When Matt Levinson returned from an out-of-town trip, the manager of his Graduate Hospital restaurant, The Quick Fixx, handed him the kind of letter no owner wants to see: demands from Licenses + Inspections (L+I). The Democratic National Convention (DNC) was coming, the notice explained, and Philadelphia had to get ready for guests. To that end, L+I had a few requests for business owners like Levinson, including: “Benches, flower pots, and other types of non-permanent ‘street furniture’ shall be removed to allow full access to the footway.”
The Quick Fixx is one of over 400 restaurants, cafes, and bars in the Greater Center City area authorized to offer sidewalk seating, a major draw for the fast casual restaurant. “The way [L+I] representatives made [Non-permanent street furniture] sound, it was like if it’s not anchored to the ground, then it has to be gone for that week,” said Levinson.
From a plain reading of the letter, that’s what it sounded like: Regardless of previous authorizations or permits, owners had to remove the street furniture in front of their businesses.
But this is much ado about nothing, says spokesperson Karen Guss: Just a simple misunderstanding.
The letter only applies to unauthorized street furniture, not properly permitted sidewalk cafes or parklets, like the one outside Quick Fixx. “If its an authorized or permitted thing, then you’re good,” said Guss.
The letter is aimed at the kind of minor violations that L+I usually doesn’t spend a lot of time cracking down on: A-frame, or sandwich board, signs; small planters; unsecured dumpsters; and unauthorized seating. Unauthorized items like these can block the sidewalk and are technically code violations, but L+I usually only does something if there are complaints. In The Quick Fixx’s case, they sometimes put out an A-frame sign, which is likely the reason why they received the notice.
Once assured that the city wasn’t gunning for the authorized parklet seating outside the restaurant, Levinson went from agitated to understanding. “We look forward to having a great experience during the DNC,” he said.
The notice effectively warns businesses that L+I will be extra diligent during the week of the DNC, from July 20th to July 28th. The DNC will run between July 25th and July 28th. L+I sent letters to potentially offending businesses across the Greater Center City Area (Spring Garden to South, river to river) and along the South Broad Street corridor—areas expected to see larger crowds during the DNC.
“I actually thought the letter was nice,” said John Longacre, president of the Philadelphia Tavern Owners Association and no stranger to L+I fights himself. “Most of those are already code violations.”
“I actually like this new L+I!”
According to Guss, that was the sole purpose of the notice: “If you have stuff out that isn’t authorized, this is a good time to take it in.”

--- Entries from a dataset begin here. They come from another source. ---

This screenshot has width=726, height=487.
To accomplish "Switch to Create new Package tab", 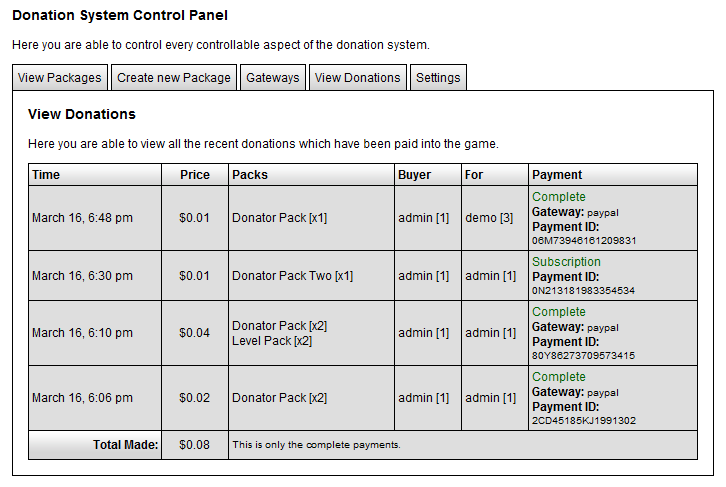I will pos(174,78).
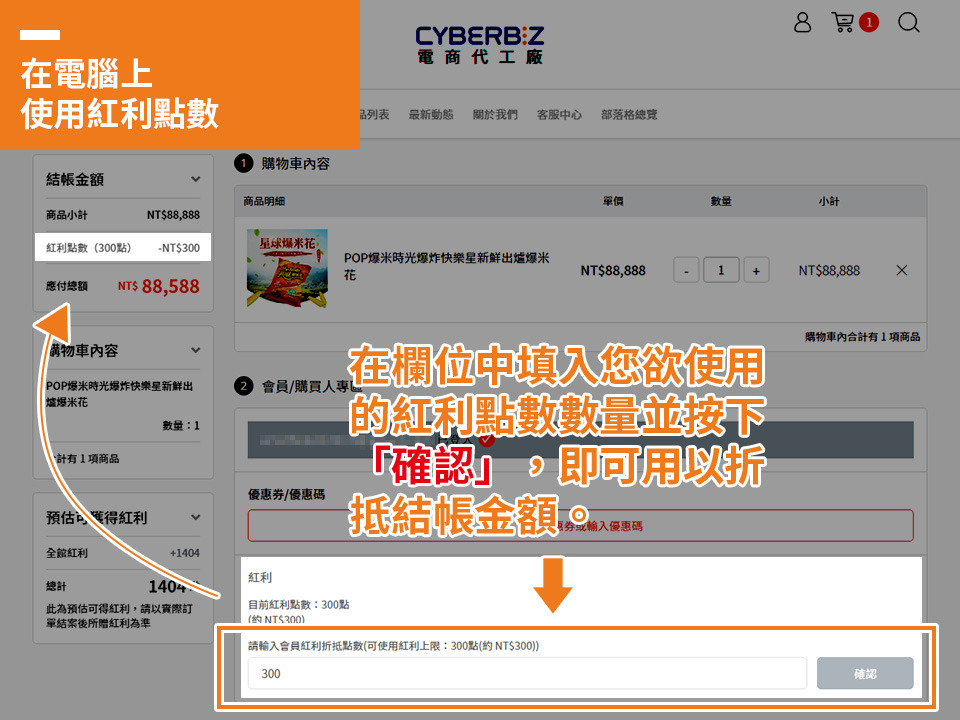
Task: Increase quantity with the plus button
Action: point(755,270)
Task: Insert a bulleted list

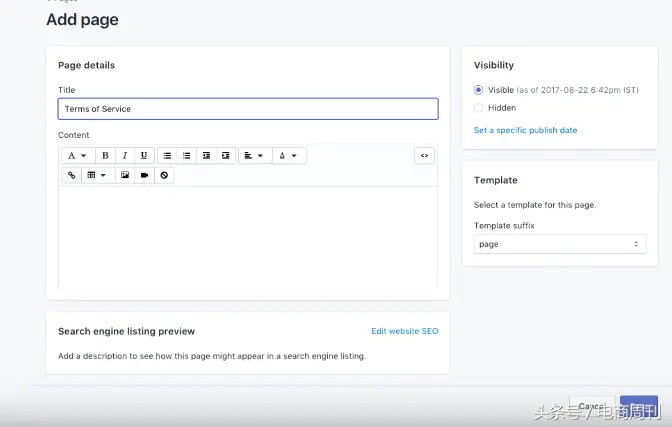Action: [167, 156]
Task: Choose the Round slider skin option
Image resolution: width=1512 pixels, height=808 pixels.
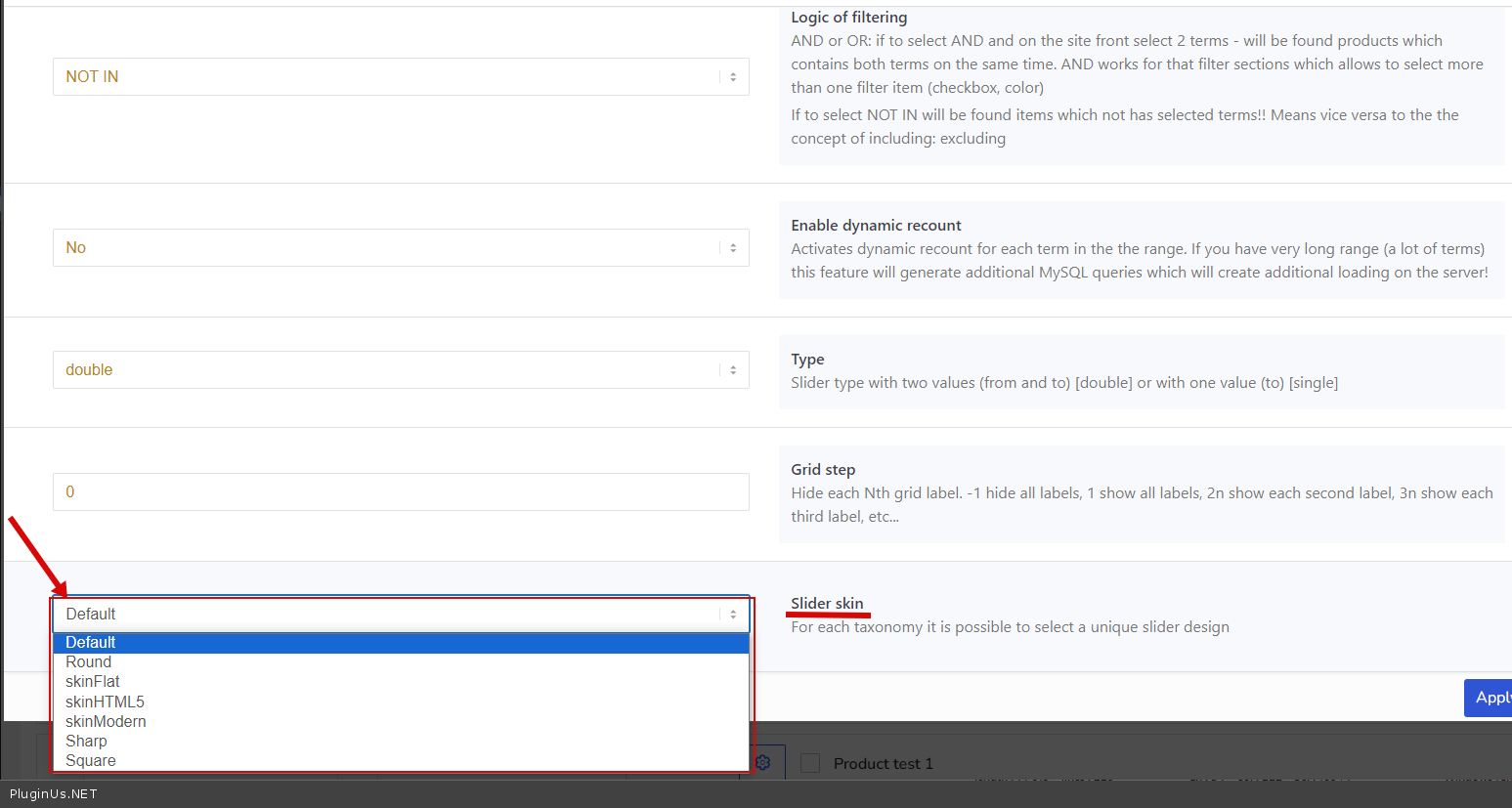Action: pos(89,661)
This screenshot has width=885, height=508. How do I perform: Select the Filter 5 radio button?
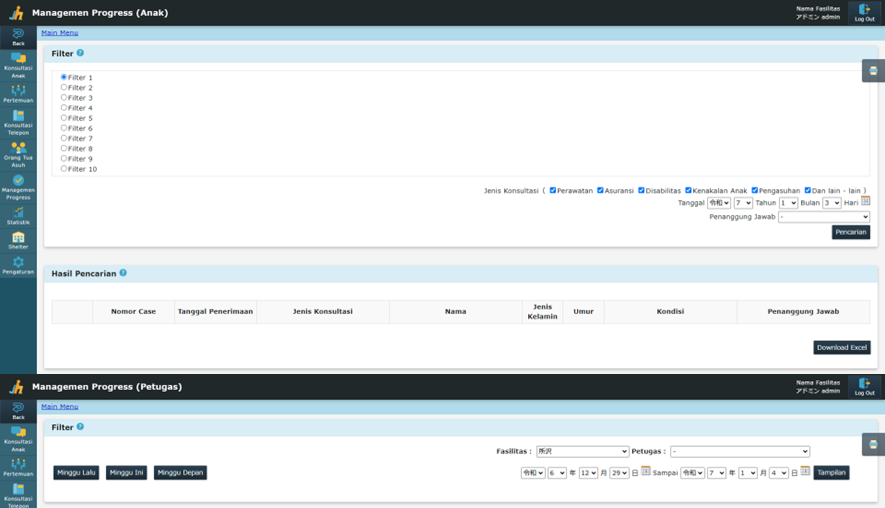[64, 118]
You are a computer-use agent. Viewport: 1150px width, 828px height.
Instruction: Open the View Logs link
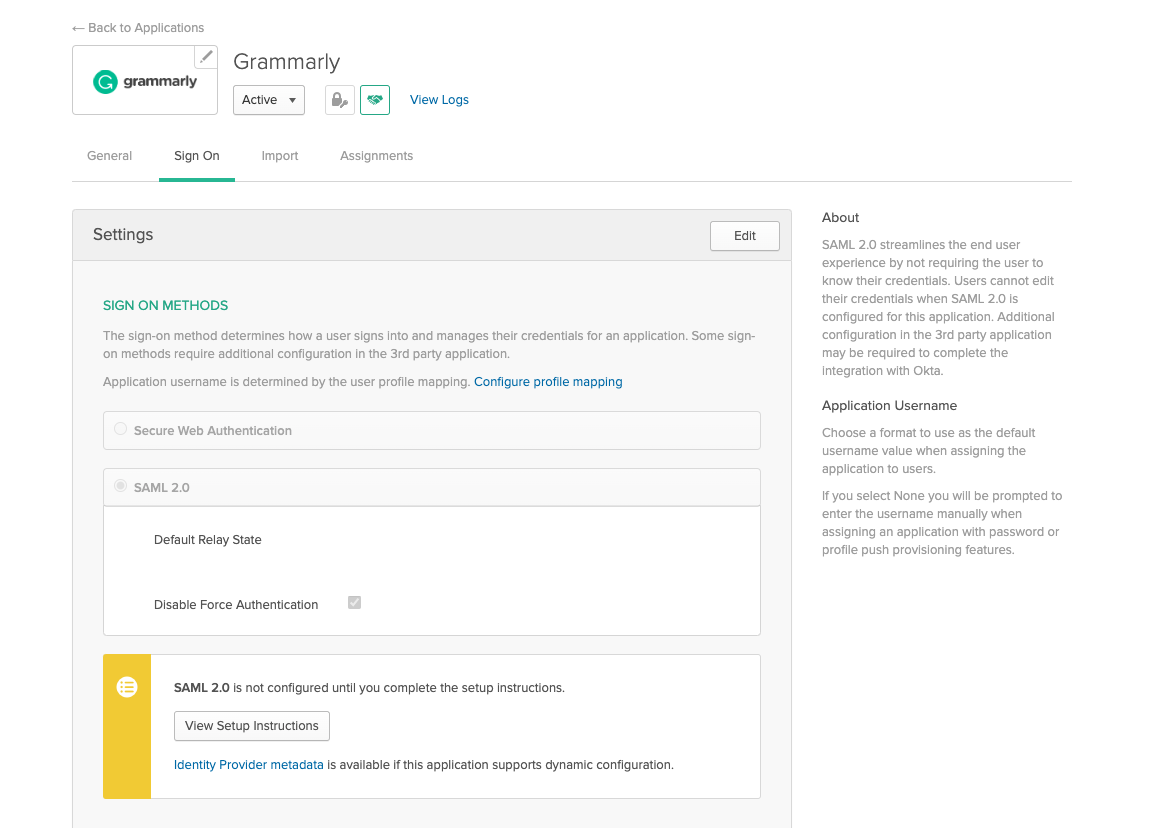point(439,100)
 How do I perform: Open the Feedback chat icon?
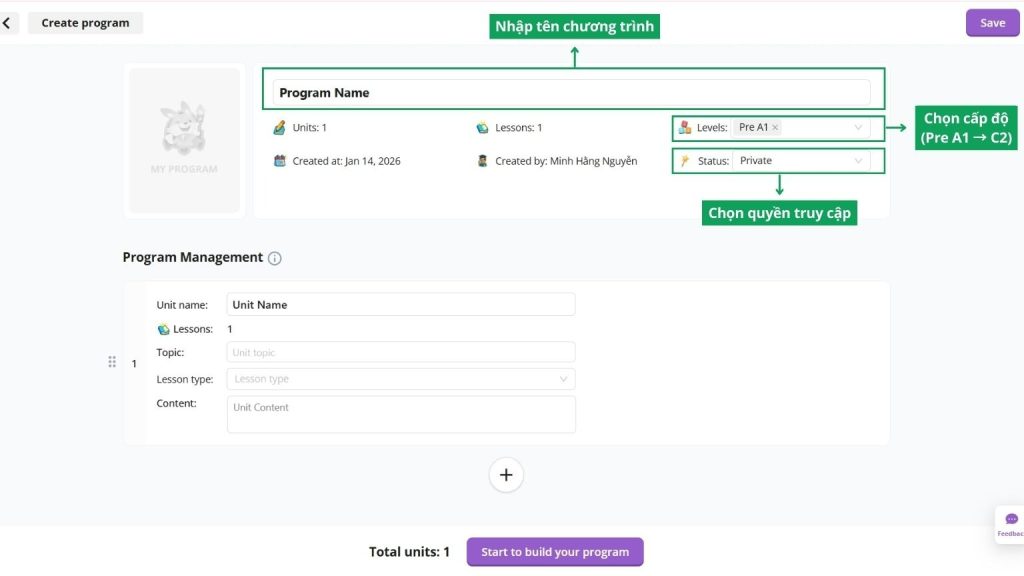[x=1011, y=520]
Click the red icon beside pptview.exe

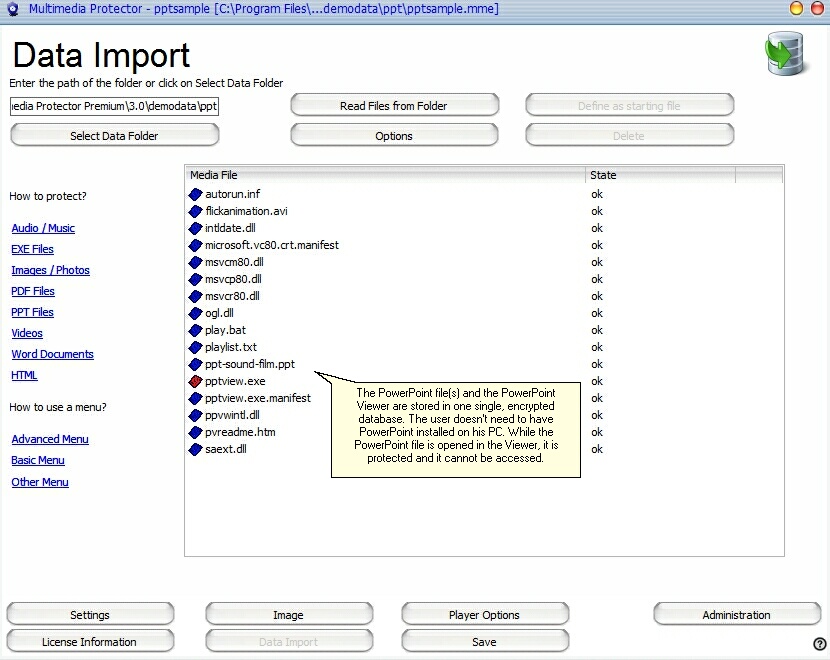click(196, 381)
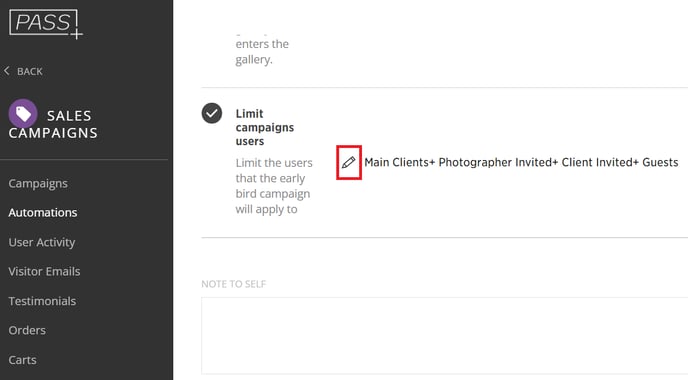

The City of Philadelphia, in coordination with the DNC host committee and the U.S. Secret Service, decided to send the letter to promote pedestrian safety, said Lauren Hitt, spokesperson for Mayor Jim Kenney.
Concern about protestors was also a factor. “While we think it's unlikely they would be, we also want to avoid these items being misappropriated by demonstrators,” said Hitt.